The following basic guidelines are what you need to know to construct a healthy diet.

  1. Limit your total fat intake. Fat should supply less than 30% of your total daily calories. Limit your intake of fat by having a semi-vegetarian diet. Choose lean meats, light-meat poultry without the skin, fish, and low-fat dairy products. In addition, cut back on vegetable oils and butter-or foods made with these-as well as on mayonnaise, salad dressings, and fried foods.
  2. Limit your intake of saturated fat. This is the kind of fat, found mostly in animal products, that boosts blood cholesterol levels and has other adverse health effects. It should supply less than one-third of the calories derived from fat.
  3. Keep your cholesterol intake below 300 milligrams per day. Cholesterol is found only in animal products, such as meats, poultry, dairy products, and egg yolks.

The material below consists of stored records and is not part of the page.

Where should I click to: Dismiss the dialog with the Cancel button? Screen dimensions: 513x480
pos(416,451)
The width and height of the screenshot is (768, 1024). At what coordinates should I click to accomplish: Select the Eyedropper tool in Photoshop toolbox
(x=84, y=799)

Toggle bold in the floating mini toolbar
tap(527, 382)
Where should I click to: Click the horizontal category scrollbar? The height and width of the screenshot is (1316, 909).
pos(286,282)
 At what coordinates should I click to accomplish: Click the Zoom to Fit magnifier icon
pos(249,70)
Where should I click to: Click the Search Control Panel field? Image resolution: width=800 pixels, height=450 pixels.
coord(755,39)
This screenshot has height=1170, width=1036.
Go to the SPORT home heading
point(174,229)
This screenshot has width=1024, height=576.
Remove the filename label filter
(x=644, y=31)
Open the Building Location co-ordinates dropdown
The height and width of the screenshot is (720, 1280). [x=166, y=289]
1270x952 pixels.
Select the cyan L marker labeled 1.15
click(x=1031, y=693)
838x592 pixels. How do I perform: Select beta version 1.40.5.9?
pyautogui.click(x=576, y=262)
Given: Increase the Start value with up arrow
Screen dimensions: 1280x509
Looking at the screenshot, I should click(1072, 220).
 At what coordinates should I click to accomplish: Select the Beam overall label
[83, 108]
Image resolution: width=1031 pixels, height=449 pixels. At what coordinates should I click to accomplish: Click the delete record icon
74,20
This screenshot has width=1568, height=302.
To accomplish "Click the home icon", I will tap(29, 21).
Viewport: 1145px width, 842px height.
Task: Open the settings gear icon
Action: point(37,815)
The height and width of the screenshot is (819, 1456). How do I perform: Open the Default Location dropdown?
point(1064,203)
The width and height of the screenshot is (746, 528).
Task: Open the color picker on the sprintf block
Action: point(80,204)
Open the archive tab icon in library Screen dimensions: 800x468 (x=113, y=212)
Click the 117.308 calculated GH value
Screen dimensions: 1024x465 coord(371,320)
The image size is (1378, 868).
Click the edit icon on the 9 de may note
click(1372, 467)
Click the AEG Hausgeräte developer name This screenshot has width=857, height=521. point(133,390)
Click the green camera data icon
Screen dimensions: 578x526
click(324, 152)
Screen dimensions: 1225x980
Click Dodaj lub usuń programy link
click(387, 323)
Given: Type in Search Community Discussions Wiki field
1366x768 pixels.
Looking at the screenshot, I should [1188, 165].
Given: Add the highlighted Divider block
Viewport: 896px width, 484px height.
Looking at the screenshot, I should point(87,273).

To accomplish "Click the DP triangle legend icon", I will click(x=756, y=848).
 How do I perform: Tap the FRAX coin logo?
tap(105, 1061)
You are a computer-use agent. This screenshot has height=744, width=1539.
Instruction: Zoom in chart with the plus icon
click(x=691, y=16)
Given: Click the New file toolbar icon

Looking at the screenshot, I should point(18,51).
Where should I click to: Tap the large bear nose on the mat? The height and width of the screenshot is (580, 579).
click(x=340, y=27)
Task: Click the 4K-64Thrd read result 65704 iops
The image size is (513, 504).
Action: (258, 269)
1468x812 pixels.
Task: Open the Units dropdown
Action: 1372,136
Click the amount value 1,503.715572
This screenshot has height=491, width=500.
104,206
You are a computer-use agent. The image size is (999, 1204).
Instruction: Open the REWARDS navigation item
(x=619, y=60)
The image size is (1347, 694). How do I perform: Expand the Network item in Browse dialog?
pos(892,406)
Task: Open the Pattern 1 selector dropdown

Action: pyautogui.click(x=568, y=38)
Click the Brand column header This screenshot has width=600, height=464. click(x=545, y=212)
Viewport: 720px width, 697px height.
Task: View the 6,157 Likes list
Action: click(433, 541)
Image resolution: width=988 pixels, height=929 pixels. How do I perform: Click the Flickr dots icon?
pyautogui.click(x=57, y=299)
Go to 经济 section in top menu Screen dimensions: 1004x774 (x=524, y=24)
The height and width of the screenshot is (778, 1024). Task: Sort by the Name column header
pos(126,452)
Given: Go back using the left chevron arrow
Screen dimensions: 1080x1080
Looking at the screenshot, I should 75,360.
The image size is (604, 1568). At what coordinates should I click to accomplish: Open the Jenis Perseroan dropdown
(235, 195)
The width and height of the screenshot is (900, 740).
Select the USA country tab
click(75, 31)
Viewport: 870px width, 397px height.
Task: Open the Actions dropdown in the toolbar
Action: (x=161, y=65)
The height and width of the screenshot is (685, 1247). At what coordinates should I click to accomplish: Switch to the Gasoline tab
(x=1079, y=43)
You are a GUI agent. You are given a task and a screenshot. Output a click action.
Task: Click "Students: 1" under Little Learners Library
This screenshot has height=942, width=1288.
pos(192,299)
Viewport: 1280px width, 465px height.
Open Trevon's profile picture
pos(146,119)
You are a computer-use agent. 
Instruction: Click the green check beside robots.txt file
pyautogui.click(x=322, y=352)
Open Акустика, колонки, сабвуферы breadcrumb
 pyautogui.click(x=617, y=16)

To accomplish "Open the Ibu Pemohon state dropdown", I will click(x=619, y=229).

  4. Eat foods rich in complex carbohydrates. Carbohydrates should contribute at least 55% of your total daily calories. To help meet this requirement, eat plenty of fruits and vegetables and six or more servings of grains (preferably whole grains) or legumes daily. This will help you obtain the 20 to 30 grams of dietary fiber you need each day, as well as provide important vitamins, minerals, and phytochemicals (plant chemicals essential to good health).
  5. Avoid too much sugar. Besides contributing to tooth decay, sugar is a source of “empty” calories, and many foods that are high in sugar are also high in fat.
  6. Make sure to include green, orange, and yellow fruits and vegetables-such as broccoli, carrots, cantaloupe, and citrus fruits. The antioxidants and other nutrients in these foods are regarded as increasingly important in helping protect against developing certain types of cancer and other diseases. Eat five or more servings a day.
  7. Maintain a moderate protein intake. Protein should make up about 12% of your total daily calories. Choose low-fat sources.
  8. Eat a variety of foods. Don’t try to fill your nutrient requirements by eating the same foods day in, day out. It is possible that not every essential nutrient has been identified, and so eating a wide assortment of foods helps to ensure that you will get all the necessary nutrients. In addition, this will limit your exposure to any pesticides or toxic substances that may be present in one particular food.
  9. Limit your sodium intake to no more than 2,400 milligrams per day. This is equivalent to the amount of sodium in a little more than a teaspoon of salt. Cut back on your use of salt in cooking and on the table; avoid salty foods; check food labels for the inclusion of ingredients containing sodium.
  10. Maintain an adequate calcium intake. Calcium is essential for strong bones and teeth. Get your calcium from low-fat sources, such as skim milk and low-fat yogurt. If you can’t get the optimal amount from foods, take supplements.
  11. Try to get your vitamins and minerals from foods, not from supplements (with the exceptions listed below). Supplements cannot substitute for a healthy diet, which supplies nutrients and other compounds besides vitamins and minerals. Foods also provide the “synergy” that many nutrients require to be efficiently used in the body.
  12. Consider taking supplements of the antioxidant vitamins E (200 to 800 IU daily) and C (250 to 500 milligrams daily). Even if you eat a healthy diet, it’s unlikely you will get these amounts of E and C. Also consider taking a basic daily multivitamin/mineral supplement, especially if you are a woman of child-bearing age (who needs extra folic acid, a B vitamin) or over age 60 (because of decreased nutrient absorption by the body).
  13. Maintain a desirable weight. Balance energy (calorie) intake with energy output. Eating a low-fat diet will help you maintain-or lower-your weight, as will regular exercise.
  14. If you drink alcohol, do so in moderation. That is one drink a day for women, two a day for men. A drink is defined as 12 ounces of beer, 4 ounces of wine, or 1.5 ounces of 80-proof spirits. Excess alcohol consumption leads to a variety of health problems. And alcoholic beverages can add many calories to your diet without supplying nutrients.